Questo citazione mi aiuta anche a capire perché, quando i bambini escono da scuola prima di pranzo e ci sono tanti genitori di fronte alla scuola per prenderli, quasi nessuno di loro va a pranzo nei ristoranti lì intorno. Come New Yorkese ero confusa: tutti vanno a casa in fretta per mangiare un pasto caldo che li aspetta? Ma, nessuno vuole mangiare qui immediatamente? Forse non ci sono dei ristoranti buoni . . . e in questo caso sarebbe un’opportunità persa per i commercianti. Ma dopo poco mi sono accorta che no, questo è un punto di visto molto americano. Questi bambini possono rimanere a scuola per pranzo ogni giorno. Se una famiglia decide di prendere il bambino per pranzo, è per un bel pranzo a casa con la famiglia, e non per un cibo fuori probabilmente di una qualità inferiore ma allo stesso tempo più cara di quello che c’è a casa. In questo caso potrebbero mangiare a scuola!

Infatti, noi ci siamo adattati. Non mangiamo fuori così tanto come prima. Poi, quando lo facciamo scegliamo una cosa non appartiene alla cucina italiana, come sushi, o una cosa che è spesso migliore fuori che a casa, come la pizza.

Questo mi fa pensare ad un discorso di Jamie Oliver che ha fatto recentemente sul problema dell’obesità negli stati uniti e anche globalmente. Ha usato un diagramma delle tre cose centrali per capire il problema: (1) La Gente, non cuoce a casa da due o tre generazioni e allora la cultura della cucina si è persa; (2) Le Scuole, per lo più i bambini e ragazzi mangiano uno o anche due pasti ogni giorno a scuola e il cibo che le scuole danno sono inferiori in ogni senso; (3) La Via Principale (“main street”), il cibo del fast food fa male a tutti coloro che ne mangiano spesso.
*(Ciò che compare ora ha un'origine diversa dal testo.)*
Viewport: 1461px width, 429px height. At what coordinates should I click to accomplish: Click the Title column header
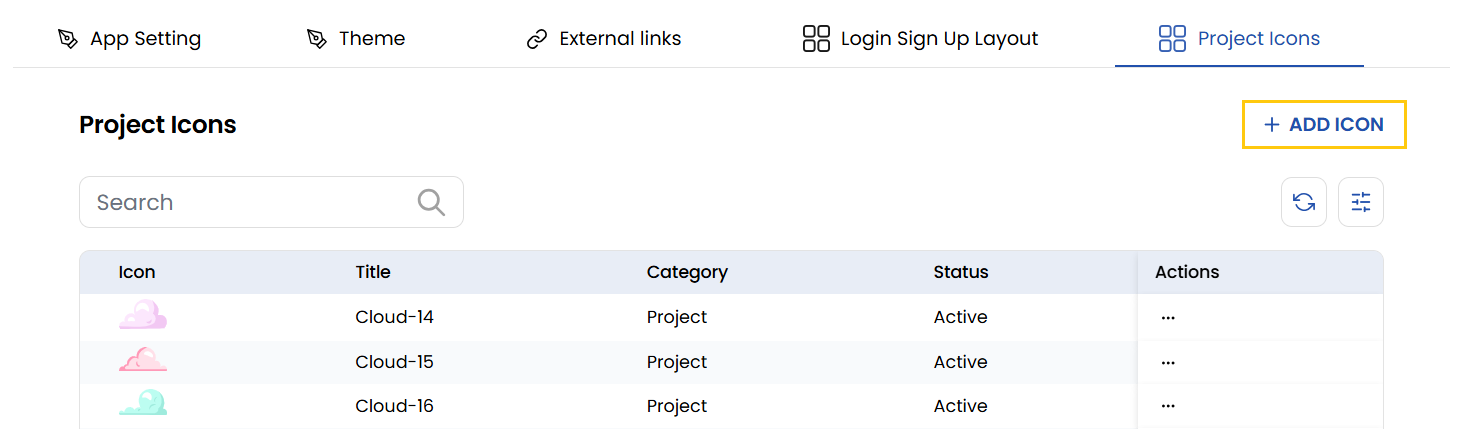click(373, 272)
Secondo quello che dice Jamie Oliver due punti molto molto importante per combattere questo problema dell’obesità che sta diventando non solo un problema americano (anche se facciamo la guida) ma mondiale, sono che i ragazzi non mangiano a casa e mangiano troppo di fast food. Ma qui in Italia la maggior parte dei bambini e ragazzi pranzano a casa. Inoltre, non ci sono cosi tante scelte per fast food, come negli stati uniti ed Inghilterra.

Non voglio esagerare. Nuovi Di Per Di appaiono improvvisamente sempre qui nel centro di Roma, e anche nuovi negozi che io chiamo “McForni” in cui ci sono tante cose che dovrebbero essere lievitate nel modo giusto (ma non lo sono) e poi cucinate nel forno vero (ma non lo sono). Ma forse queste cose vanno avanti più lentamente qui, e qualche volta anche indietro: ho sentito solo una volta che una protesta della gente è riuscita a far chiudere un McDonalds, ed è successo qui, in Italia!